WHAT IS REQUIRED »
The response must be a precise copy of the records that follow.

--- DATASET CONTENT Enclosed Below ---

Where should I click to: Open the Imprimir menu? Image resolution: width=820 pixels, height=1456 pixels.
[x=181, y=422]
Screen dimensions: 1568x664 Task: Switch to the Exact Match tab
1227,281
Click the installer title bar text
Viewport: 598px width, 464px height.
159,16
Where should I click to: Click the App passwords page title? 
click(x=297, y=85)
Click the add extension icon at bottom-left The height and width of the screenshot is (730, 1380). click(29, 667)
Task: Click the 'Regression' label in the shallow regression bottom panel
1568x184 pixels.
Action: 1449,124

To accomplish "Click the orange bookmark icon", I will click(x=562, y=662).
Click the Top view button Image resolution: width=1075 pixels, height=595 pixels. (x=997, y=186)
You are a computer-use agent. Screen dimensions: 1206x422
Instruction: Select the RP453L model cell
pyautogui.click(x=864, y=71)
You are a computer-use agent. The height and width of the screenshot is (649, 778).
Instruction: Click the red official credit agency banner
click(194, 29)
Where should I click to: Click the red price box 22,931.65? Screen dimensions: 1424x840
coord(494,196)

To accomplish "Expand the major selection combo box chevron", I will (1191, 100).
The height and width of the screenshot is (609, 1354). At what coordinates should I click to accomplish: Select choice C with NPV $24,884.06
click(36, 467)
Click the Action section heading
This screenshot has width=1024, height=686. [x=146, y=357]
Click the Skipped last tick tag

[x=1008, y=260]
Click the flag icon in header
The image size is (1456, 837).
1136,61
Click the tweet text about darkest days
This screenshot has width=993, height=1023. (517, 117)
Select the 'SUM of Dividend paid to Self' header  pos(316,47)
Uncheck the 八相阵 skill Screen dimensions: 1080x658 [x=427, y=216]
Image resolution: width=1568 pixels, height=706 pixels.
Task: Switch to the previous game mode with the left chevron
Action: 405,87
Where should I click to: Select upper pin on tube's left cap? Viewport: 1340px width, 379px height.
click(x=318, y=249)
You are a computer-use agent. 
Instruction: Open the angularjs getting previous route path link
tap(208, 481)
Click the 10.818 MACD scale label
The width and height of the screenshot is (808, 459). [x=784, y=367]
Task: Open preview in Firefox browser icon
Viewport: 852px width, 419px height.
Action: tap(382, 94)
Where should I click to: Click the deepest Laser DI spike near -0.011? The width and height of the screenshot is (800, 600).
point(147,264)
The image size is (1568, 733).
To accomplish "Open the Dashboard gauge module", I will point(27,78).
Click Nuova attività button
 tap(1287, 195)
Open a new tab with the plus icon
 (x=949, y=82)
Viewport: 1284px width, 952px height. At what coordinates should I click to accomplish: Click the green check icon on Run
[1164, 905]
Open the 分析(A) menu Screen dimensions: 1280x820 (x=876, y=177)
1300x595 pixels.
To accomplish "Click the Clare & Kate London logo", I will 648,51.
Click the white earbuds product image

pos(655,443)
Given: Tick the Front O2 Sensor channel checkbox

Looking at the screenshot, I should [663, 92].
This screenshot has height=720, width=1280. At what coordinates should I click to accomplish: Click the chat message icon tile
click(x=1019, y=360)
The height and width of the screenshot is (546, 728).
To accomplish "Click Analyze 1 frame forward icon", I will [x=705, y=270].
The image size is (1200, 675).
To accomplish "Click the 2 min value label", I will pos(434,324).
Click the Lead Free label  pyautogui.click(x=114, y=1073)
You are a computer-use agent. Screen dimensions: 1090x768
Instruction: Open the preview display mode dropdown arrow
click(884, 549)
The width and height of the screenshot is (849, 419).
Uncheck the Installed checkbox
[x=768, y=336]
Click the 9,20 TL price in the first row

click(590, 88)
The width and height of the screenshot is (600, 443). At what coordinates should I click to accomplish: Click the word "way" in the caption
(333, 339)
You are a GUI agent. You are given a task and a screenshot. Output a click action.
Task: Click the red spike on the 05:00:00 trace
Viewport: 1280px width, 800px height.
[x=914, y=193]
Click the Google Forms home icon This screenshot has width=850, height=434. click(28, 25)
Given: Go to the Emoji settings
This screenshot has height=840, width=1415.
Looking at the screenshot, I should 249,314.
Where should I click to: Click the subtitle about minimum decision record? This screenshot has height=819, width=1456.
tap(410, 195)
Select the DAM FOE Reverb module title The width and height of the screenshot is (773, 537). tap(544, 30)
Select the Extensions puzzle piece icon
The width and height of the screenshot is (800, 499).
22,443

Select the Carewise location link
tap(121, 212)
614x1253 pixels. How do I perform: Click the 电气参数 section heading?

--- End of Enclosed DATASET CONTENT ---

ANSWER BOX »
Where should I click to: Open the Imprimir menu? Image resolution: width=820 pixels, height=1456 pixels.
[x=181, y=422]
Screen dimensions: 1568x664 Task: Switch to the Exact Match tab
1227,281
Click the installer title bar text
Viewport: 598px width, 464px height.
159,16
Where should I click to: Click the App passwords page title? 
click(x=297, y=85)
Click the add extension icon at bottom-left The height and width of the screenshot is (730, 1380). click(29, 667)
Task: Click the 'Regression' label in the shallow regression bottom panel
1568x184 pixels.
Action: 1449,124

To accomplish "Click the orange bookmark icon", I will click(x=562, y=662).
Click the Top view button Image resolution: width=1075 pixels, height=595 pixels. (x=997, y=186)
You are a computer-use agent. Screen dimensions: 1206x422
Instruction: Select the RP453L model cell
pyautogui.click(x=864, y=71)
You are a computer-use agent. The height and width of the screenshot is (649, 778).
Instruction: Click the red official credit agency banner
click(194, 29)
Where should I click to: Click the red price box 22,931.65? Screen dimensions: 1424x840
coord(494,196)

To accomplish "Expand the major selection combo box chevron", I will (1191, 100).
The height and width of the screenshot is (609, 1354). At what coordinates should I click to accomplish: Select choice C with NPV $24,884.06
click(36, 467)
Click the Action section heading
This screenshot has width=1024, height=686. [x=146, y=357]
Click the Skipped last tick tag

[x=1008, y=260]
Click the flag icon in header
The image size is (1456, 837).
1136,61
Click the tweet text about darkest days
This screenshot has width=993, height=1023. (517, 117)
Select the 'SUM of Dividend paid to Self' header  pos(316,47)
Uncheck the 八相阵 skill Screen dimensions: 1080x658 [x=427, y=216]
Image resolution: width=1568 pixels, height=706 pixels.
Task: Switch to the previous game mode with the left chevron
Action: 405,87
Where should I click to: Select upper pin on tube's left cap? Viewport: 1340px width, 379px height.
click(x=318, y=249)
You are a computer-use agent. 
Instruction: Open the angularjs getting previous route path link
tap(208, 481)
Click the 10.818 MACD scale label
The width and height of the screenshot is (808, 459). [x=784, y=367]
Task: Open preview in Firefox browser icon
Viewport: 852px width, 419px height.
Action: tap(382, 94)
Where should I click to: Click the deepest Laser DI spike near -0.011? The width and height of the screenshot is (800, 600).
point(147,264)
The image size is (1568, 733).
To accomplish "Open the Dashboard gauge module", I will point(27,78).
Click Nuova attività button
 tap(1287, 195)
Open a new tab with the plus icon
 (x=949, y=82)
Viewport: 1284px width, 952px height. At what coordinates should I click to accomplish: Click the green check icon on Run
[1164, 905]
Open the 分析(A) menu Screen dimensions: 1280x820 (x=876, y=177)
1300x595 pixels.
To accomplish "Click the Clare & Kate London logo", I will 648,51.
Click the white earbuds product image

pos(655,443)
Given: Tick the Front O2 Sensor channel checkbox

Looking at the screenshot, I should [663, 92].
This screenshot has height=720, width=1280. At what coordinates should I click to accomplish: Click the chat message icon tile
click(x=1019, y=360)
The height and width of the screenshot is (546, 728).
To accomplish "Click Analyze 1 frame forward icon", I will [x=705, y=270].
The image size is (1200, 675).
To accomplish "Click the 2 min value label", I will pos(434,324).
Click the Lead Free label  pyautogui.click(x=114, y=1073)
You are a computer-use agent. Screen dimensions: 1090x768
Instruction: Open the preview display mode dropdown arrow
click(884, 549)
The width and height of the screenshot is (849, 419).
Uncheck the Installed checkbox
[x=768, y=336]
Click the 9,20 TL price in the first row

click(590, 88)
The width and height of the screenshot is (600, 443). At what coordinates should I click to accomplish: Click the word "way" in the caption
(333, 339)
You are a GUI agent. You are given a task and a screenshot. Output a click action.
Task: Click the red spike on the 05:00:00 trace
Viewport: 1280px width, 800px height.
[x=914, y=193]
Click the Google Forms home icon This screenshot has width=850, height=434. click(28, 25)
Given: Go to the Emoji settings
This screenshot has height=840, width=1415.
Looking at the screenshot, I should 249,314.
Where should I click to: Click the subtitle about minimum decision record? This screenshot has height=819, width=1456.
tap(410, 195)
Select the DAM FOE Reverb module title The width and height of the screenshot is (773, 537). tap(544, 30)
Select the Extensions puzzle piece icon
The width and height of the screenshot is (800, 499).
22,443

Select the Carewise location link
tap(121, 212)
614x1253 pixels. How do I perform: Click the 电气参数 section heading?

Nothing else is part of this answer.